- Born: c. 1535 Proudstown, County Meath, Ireland
- Died: 1606 Dublin, Ireland
- Burial place: Dublin
- Education: Inner Temple
- Occupation(s): Judge, Landowner
- Known for: Chief Justice of Connacht, Justice of the Court of Common Pleas (Ireland)
- Spouse: Alice Shaen
- Children: Robert, Jenet
- Parent: Richard Dillon (father)
- Relatives: Gerald Dillon (grandfather), Sir Robert Dillon (great-uncle), Sir Richard Bingham (brother-in-law)

= Thomas Dillon (judge) =

Irish judge and landowner (c. 1535–1606)

Thomas Dillon (c. 1535 – 1606) was an Irish judge and landowner: his descendants held the title Baron Clonbrock.

He was born at Proudstown, near Navan, County Meath. He was a grandson of Gerald Dillon, whose elder brother Sir Robert Dillon founded the senior branch of the family which held the title Earl of Roscommon. Thomas's father, Richard Dillon (died 1565), son of Gerald and his wife Ellen Macrery, was a judge of the Court of Queen's Bench (Ireland).

He entered the Inner Temple in 1559. He was called to the Bar; he was a member of the King's Inns and had a chamber there. He briefly held office as justice of Wexford, then practised on the Connacht circuit. He became Chief Justice of Connacht in 1577, in which office he gained a reputation for integrity, and was suggested as a possible Lord Chief Justice of Ireland in 1582.

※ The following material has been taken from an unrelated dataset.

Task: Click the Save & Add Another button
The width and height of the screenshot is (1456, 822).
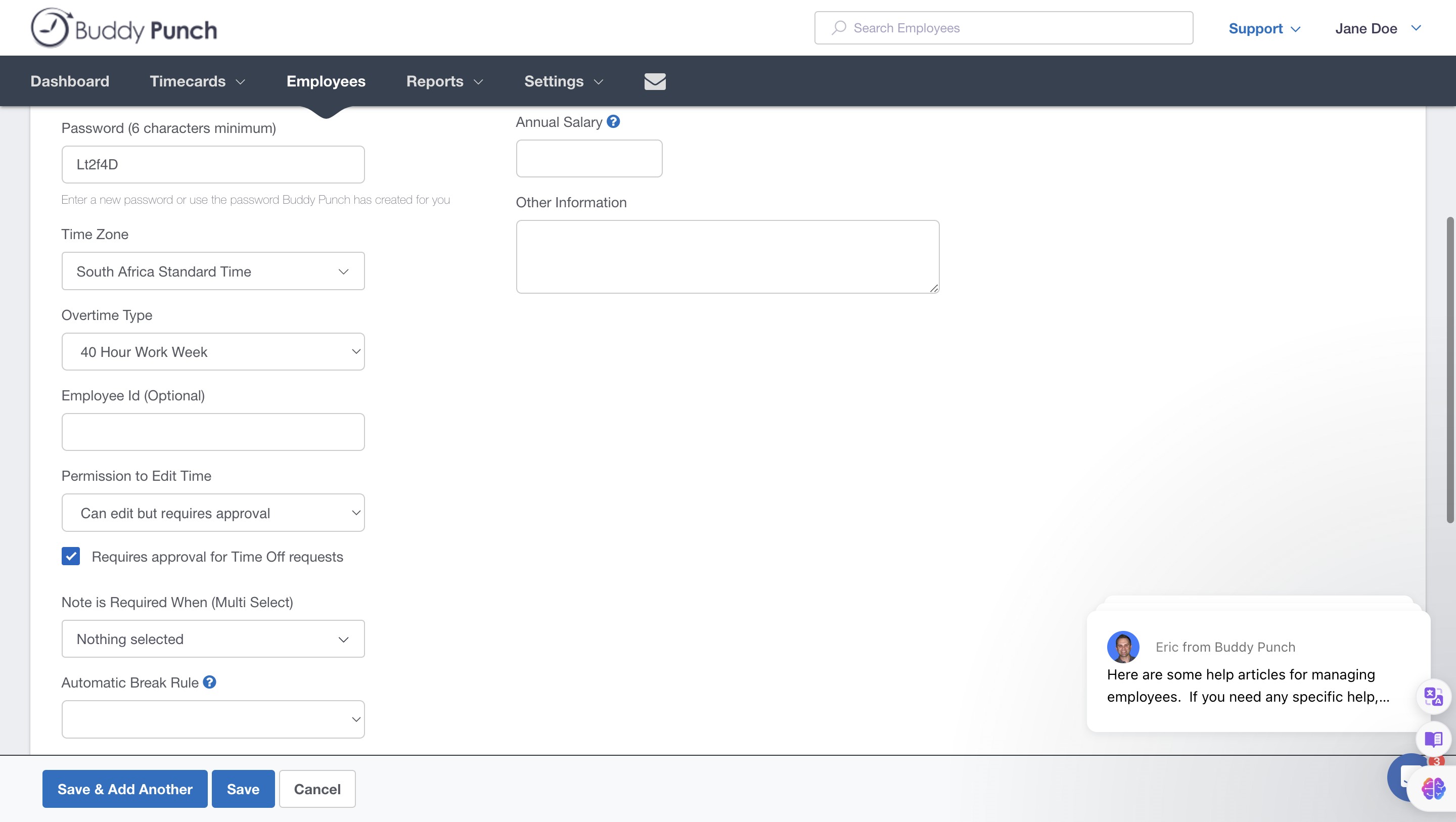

In 1593, despite the general rule that a provincial Chief Justiceship should not be combined with a seat on the High Court Bench, he became a justice of the Court of Common Pleas (Ireland). He continued to spend most of his time in Connacht, but in 1596 he clashed with his formidable superior, Sir Richard Bingham, the Lord President of Connaught, and was committed to Dublin Castle as a result. He was restored to favour the following year, after Bingham himself suffered temporary disgrace and fled to England. Thomas lived mainly at Curraghboy, County Roscommon; his property was ravaged during the Nine Years War. He died in 1606 and was buried in Dublin.

He married Alice Shaen (or Farrell), daughter of Nicholas Shaen and Margaret Bathe (or Bath), and sister of Sir Francis Shaen or Shane, ancestor of the Shaen Baronets. Her stepfather Sir Thomas Lestrange (died 1590) was Bingham's Deputy as Lord President of Connaught. They had at least one son Robert (died 1628), and a daughter Jenet, who married Sir John Bathe of Drumcondra, Dublin, a leading spokesman for the Roman Catholic community, by whom she had five children. Thomas's last direct male descendant was Robert Dillon, 5th Baron Clonbrock, who died in 1926.